▶ **Work to do**
Copy the pellet stove thread from "All told, I" to "shortcomings I've mentioned.", putting "firewood" in place of "cordwood".

▶ **Given passage**
--*--

I've had my Naploeon NPI45 for 2 years. I have a 2400sq ft split level ranch (1400 up & 1000 down). I use 4 tons of pellets per season and I'm saving $1 for every $1 of pellets spent. Filling the hopper takes about a bag and is awkward at best. The opening is small and you need to push the pellets to the rear of the hopper to fill it completely. When the stove is on low you may take too much time filling it and it may go out. You need to be quick. My insert needs to filled at least 2x a day so it doesn't go out and the burn pot needs to be stirred to get rid of ashes at least once a day so the flames stay very energetic.  Filling & cleaning takes me about 10 minutes and cleaning the exhaust ports takes another 10 min. every two weeks. I run the insert on #3 out of 5 and the higher you run it the more often you'll need to clean it and "stir the pot". It has one of the bigger bay windows for the stoves I looked at so you can see the fire very easily. 
All told, I like heating with pellets better than cordwood (20 years) and I will probably buy a higher end stove (Harman insert) to replace the NPI45 so I can get rid of the shortcomings I've mentioned. 
CFProton


----------



## fmsm

Real simple- Harman anything! I really like my P35i's but get what will fit into your fireplace. The new 52i in porcelain is beautiful!


----------



## wwert

Anything with slide out rails. I hate having to pull mine out to do a good cleaning or maintenance. I like the mt Vernon a lot.


----------



## sante fe

When I went to up grade my insert this year I looked at, did research on, Accentra, Mount Vernon, M55.
I like the design, Qualities, and Looks of the Accentra and couldn't be happier with my decision.
My vote if you want the best . ~~ HARMAN ~~


----------



## buyaninsert

Can you comment on the level of noise/quietude of Harman vs QuadraMV? I can't take noise and am not sure which one is better in this regard.

--*--

▶ **Dataset section**
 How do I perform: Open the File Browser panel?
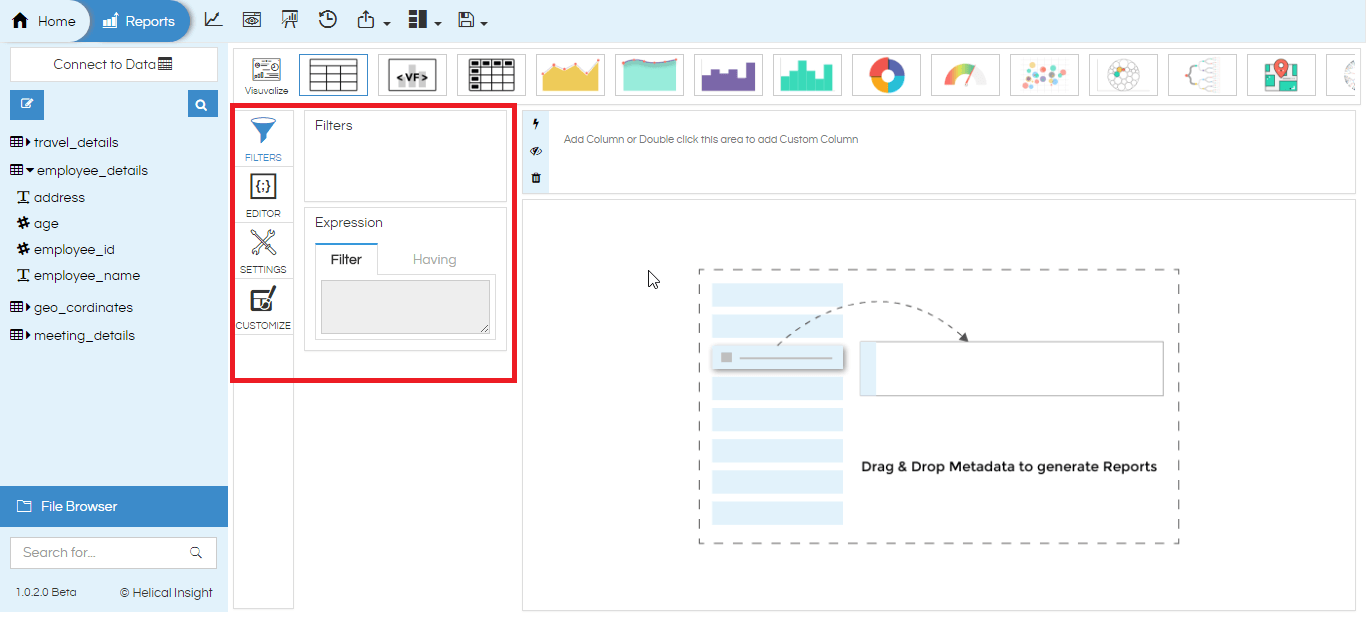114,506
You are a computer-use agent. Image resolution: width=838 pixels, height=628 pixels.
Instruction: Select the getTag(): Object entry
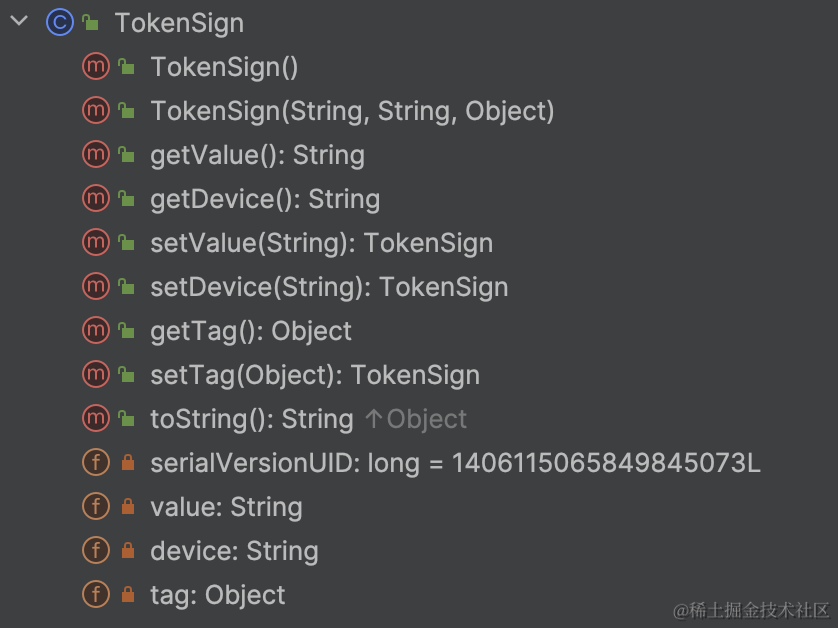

--*--

▶ **The result**
All told, I like heating with pellets better than firewood (20 years) and I will probably buy a higher end stove (Harman insert) to replace the NPI45 so I can get rid of the shortcomings I've mentioned.